WASHINGTON — The Senate Armed Services Committee has approved a $911.8 billion topline for the National Defense Authorization Act, a move that would shatter spending limits imposed by last year’s debt ceiling deal.

The bill greenlights a total of $878.4 billion for the Defense Department and $33.4 billion for defense-related activities in the Department of Energy. When combined with an estimated $11.5 billion in non-NDAA defense activities, the total national defense topline sought by the SASC is $923.3 billion — blowing past the $895 billion defense spending cap imposed by the Fiscal Responsibility Act (FRA) by a significant margin that staffers put in the range of $25 billion. 

After a two day, twelve hour long markup period where committee members amended the bill behind closed doors, SASC passed the measure Thursday night in a 22-3 vote, moving it to the Senate floor. Details of the vote were released Friday.

Notably, SASC Chairman Jack Reed, D-R.I., voted against the bill due to concerns that it could pressure congressional appropriators to break the FRA caps, which would trigger sequestration cuts that would hurt military readiness, a committee staffer told reporters during a briefing this morning. The staffer declined to detail the other “no” votes on the bill. 

The amendment to increase the defense topline was offered by the committee’s top Republican, Mississippi Sen. Roger Wicker, who for several weeks has been calling for a major increase in defense spending. Staffers declined to comment on the length and tenure of the debate on the amendment. 

Beyond the decision to breach the FRA spending caps, the SASC version of the defense authorization bill breaks with the House’s bill on several key spending priorities and policy provisions. 

It adds an additional $1.4 billion for a third Arleigh Burke-class destroyer, where both the House defense policy and spending bills keep procurement at two ships, and adds $4 billion overall for munitions procurement spread among the services. 

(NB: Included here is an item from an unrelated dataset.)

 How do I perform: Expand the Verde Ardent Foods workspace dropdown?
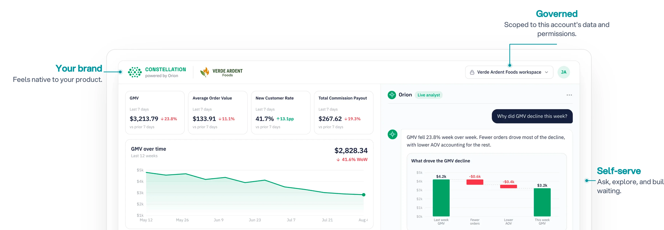(509, 72)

It also veers sharply away from the House defense bills on the matter of the Pentagon’s largest acquisition program, the F-35 Joint Strike Fighter. The House NDAA cut 10 F-35s and imposed punitive measures meant to increase oversight of the program, while the House appropriations bill adds eight additional jets. But SASC chose to keep F-35 procurement at 68 jets — the Pentagon’s stated request — and the bill summary does not include any language related to the aircraft.

On the policy side, the SASC bill would require the Air National Guard to transfer “certain space functions” to the Space Force, but puts strict restrictions on the number of billets that can be moved to the space service, limiting those transfers to six specific units from six states, another SASC staffer said. The provision also stipulates that “such transfer shall not reduce the end strength for the affected state Air National Guard organizations,” allowing the Guard to increase its capacity in other mission areas.

The position is a marked shift from the House NDAA language, which requires approval from that state’s governor, or the House appropriations bill, which forbids the transfer. 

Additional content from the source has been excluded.